Planet-Friendly Wines of the World
Worth’s Ethical Cellar columnists, Jonathan Russo and Deborah Grayson, assembled their must-try fall organic wine list. Don’t buy them because they’re organic, buy them because they taste great.
Photo courtesy of Opus One
There are hundreds of Biodynamic and Organic wines available in the U.S., but these are some of our favorites.
Chile’s climate is ideal for Biodynamic/Organic farming, so many excellent entries are in the field. One is:
- Koyle Family Vineyards. Located in the Colchagua Valley in the foothills of the Andes, it makes numerous wines from multiple estates at varying price points. For over 100 years, the family has been turning old-world grapes into wine. One of the current owners recently trained at Chateau Margaux to continue their wine-making heritage.

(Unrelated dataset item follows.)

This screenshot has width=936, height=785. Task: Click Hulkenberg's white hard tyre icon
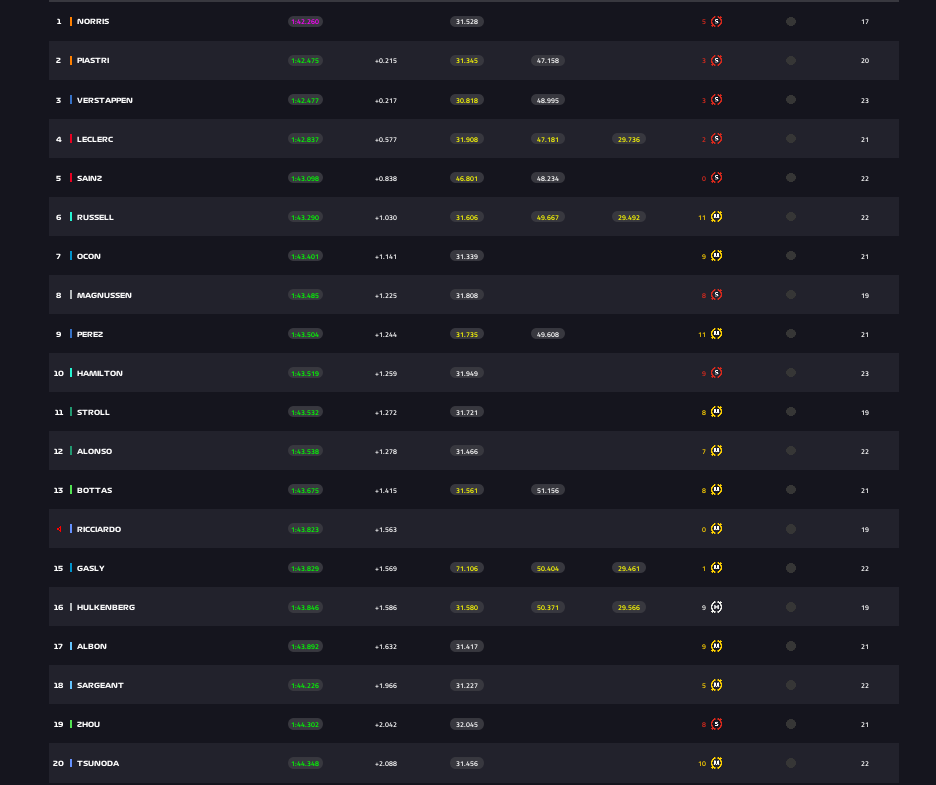(x=716, y=607)
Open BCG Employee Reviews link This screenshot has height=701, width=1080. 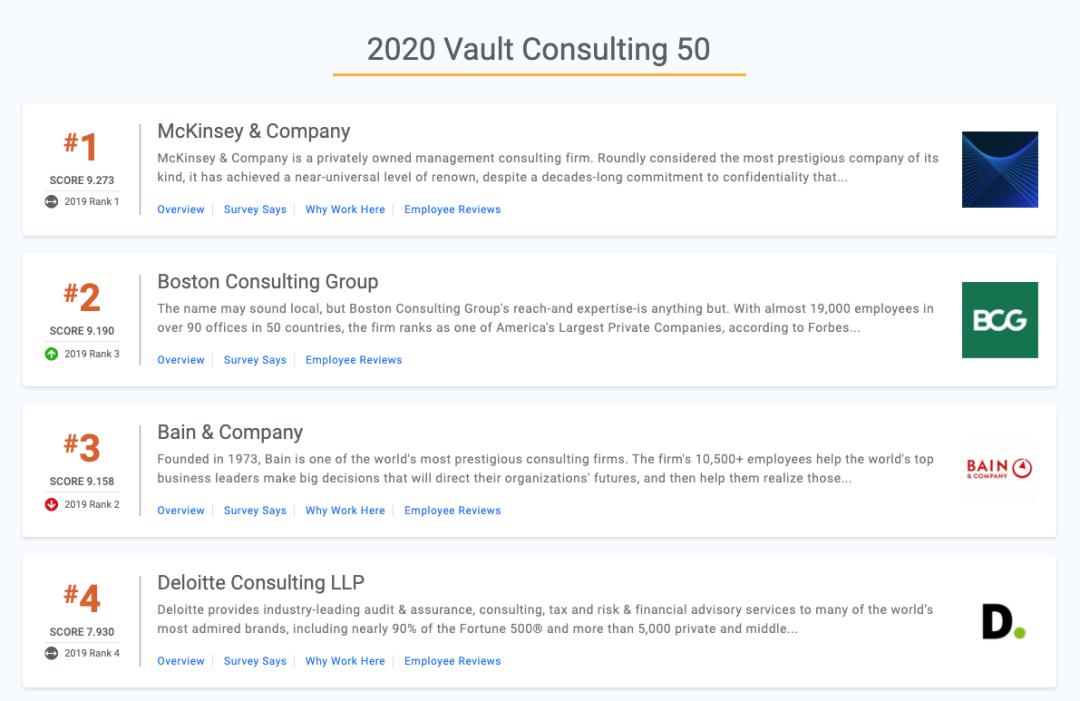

- La Coulee de Serrant (Chenin Blanc). Minerally, dry white from the historic vineyard owned the leading light of Biodynamic farming, Nicolas Joly.
- Clos du Temple (Grenache, Cinsault, Syrah, Mourvèdre, Viognier). Award-winning rose from Biodynamic superstar Gerard Bertrand. If this bottle is out of stock, Bertrand has many other more affordable, no-compromise roses.
- Arianna Occhipinti. From Sicily’s southeast, this young, revolutionary producer burst on the scene in the early 2000s. She makes a wide variety of reds and whites, each reflecting her unique vision of the grape, the land, and her personality.
- Pyramid Valley (Chardonnay and Pinot Noir). Highly rated by numerous wine reviewers, Pyramid Valley’s Pinot Noirs contain hints of berries, spice, and herbal elements, while the Chardonnay is aged in oak and then steel. Bottled unfiltered and unfined.
- Reyneke. Demeter certified Biodynamic vineyard located in the legendary Stellenbosch region. Their highly rated wines, including the Bordeaux-style Cornerstone, consistently score 90-96 from the major guides. They also produce Sauvignon Blanc and Chenin Blanc with similar ratings.
- Bodegas Bhilar. From Spain’s Rioja region, these well-crafted Biodynamic reds and whites come from grapes grown and blended in the nearby villages and their single vineyard bottling.
- Quivira. This long-time estate in Sonoma’s Dry Creek Valley was one of the first that inspired our conversion to Biodynamic viniculture. This stunning property makes Zinfandel, Sauvignon Blanc, and Rhone varieties. The wines are known to be richly concentrated and wonderfully complex.
- Beaux Freres. Oregon is best known for its Pinots. Willamette Valley’s Beaux Freres’ 2019 vintage received a 98 from Wine Advocate, which praised its “scents of brambly fruit, rose petals, forest floor, sweet balsamic and blood orange.” Practicing Biodynamics.
- Coturri Winery. Tony Coturri, considered the originator of the American natural wine movement, has been making “just grapes” wine since 1979 from his Glen Ellen (Sonoma) location. Not for everyone, this extremely fruit-forward wine is sulfite-free. Coturri makes 3 reds from Zinfandel, Carignan, and Petit-Sirah.